## [Task item]
Only the lines holding the string "Click" are needed; copy each of them from the data.

## [Records shown]
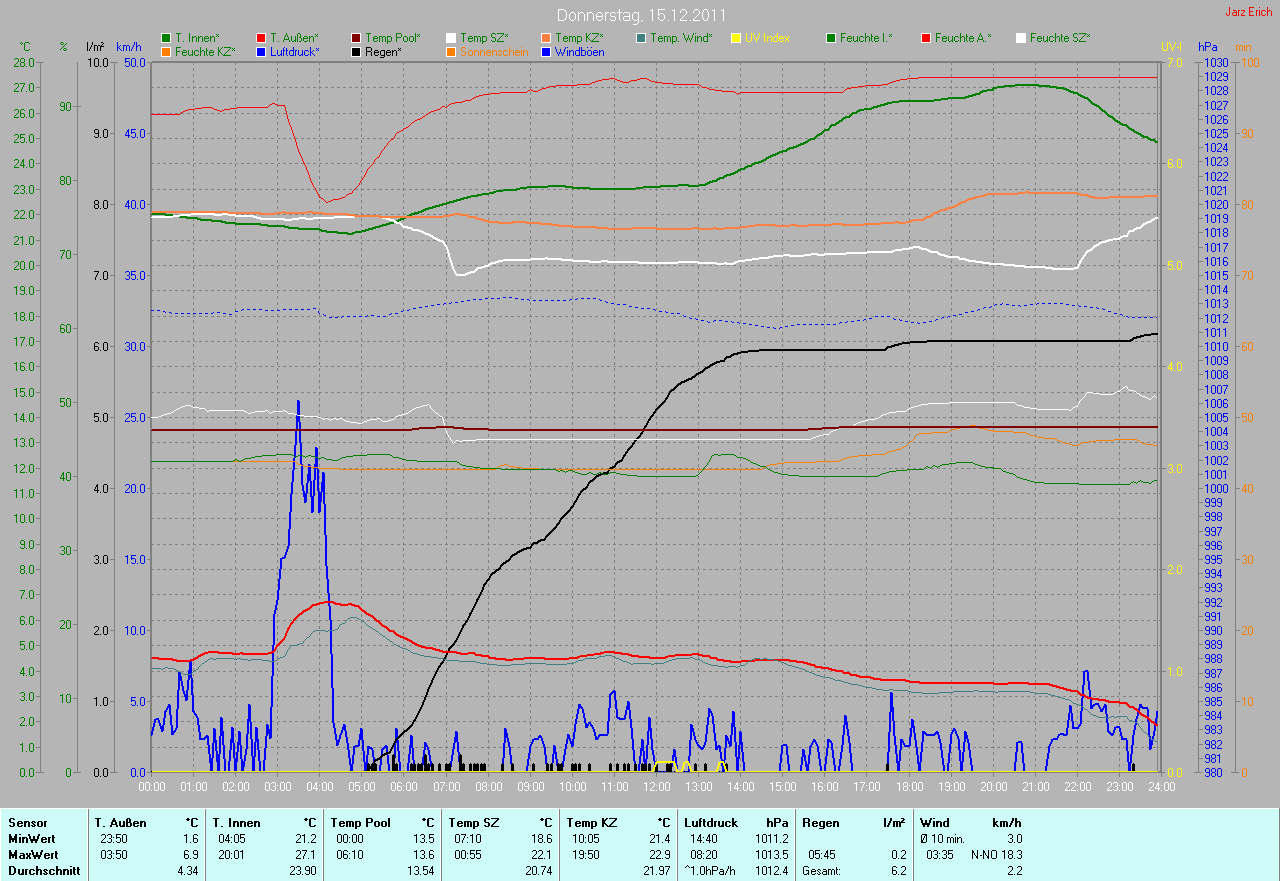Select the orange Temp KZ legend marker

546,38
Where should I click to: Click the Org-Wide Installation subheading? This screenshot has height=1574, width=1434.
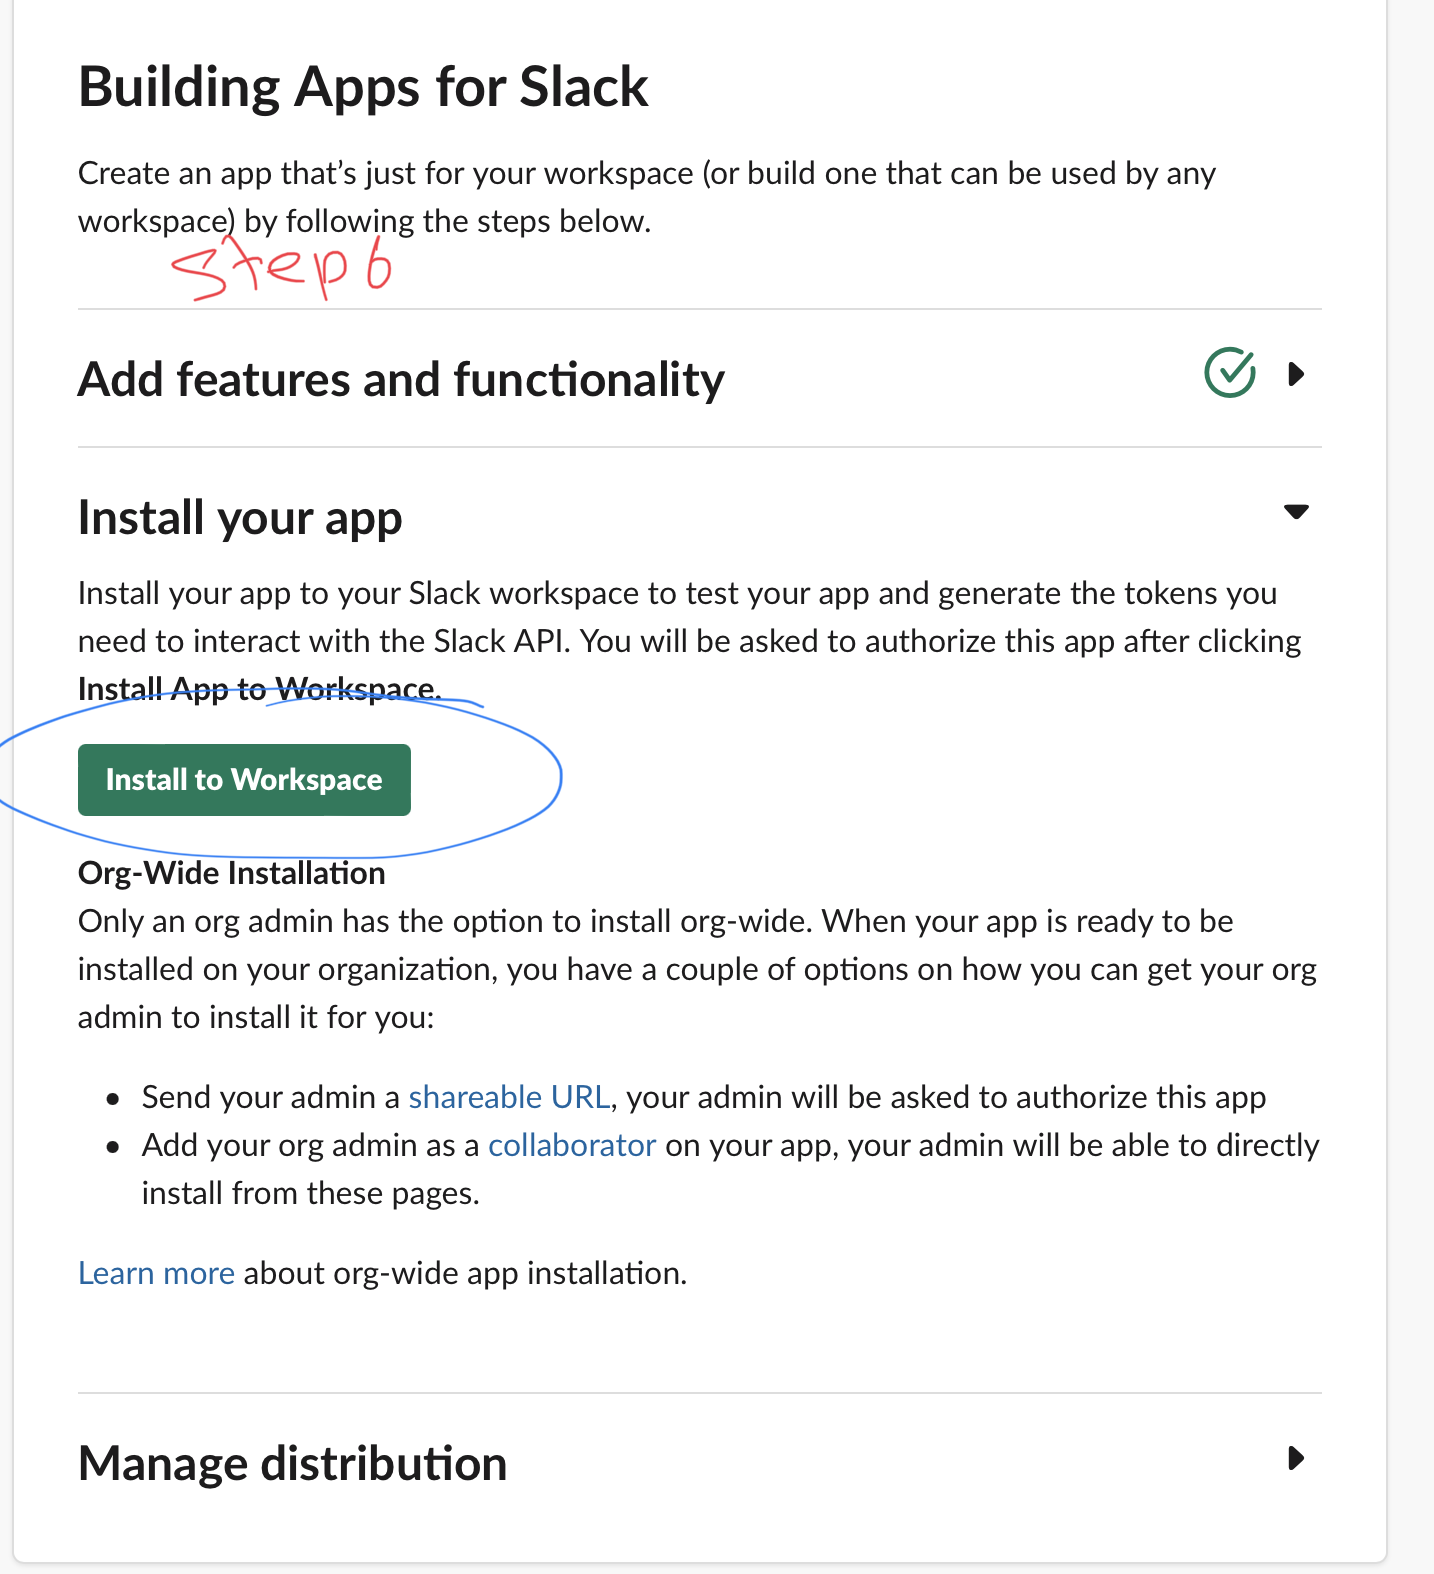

--

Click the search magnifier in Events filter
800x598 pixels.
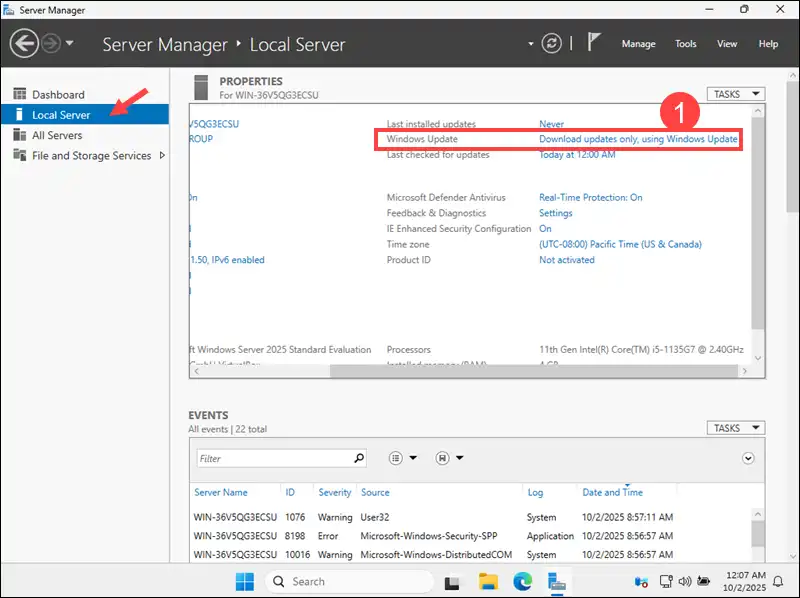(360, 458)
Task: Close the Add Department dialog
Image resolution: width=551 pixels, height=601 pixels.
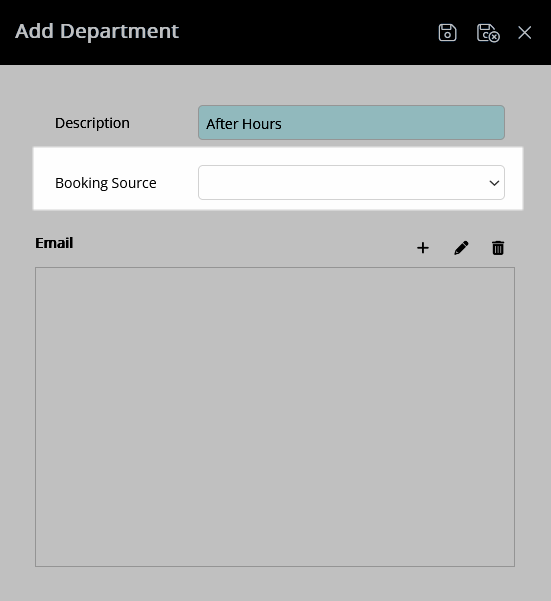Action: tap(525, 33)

## [Solution for this task]
Where should I click to: Click the Org-Wide Installation subheading? This screenshot has height=1574, width=1434.
Click the search magnifier in Events filter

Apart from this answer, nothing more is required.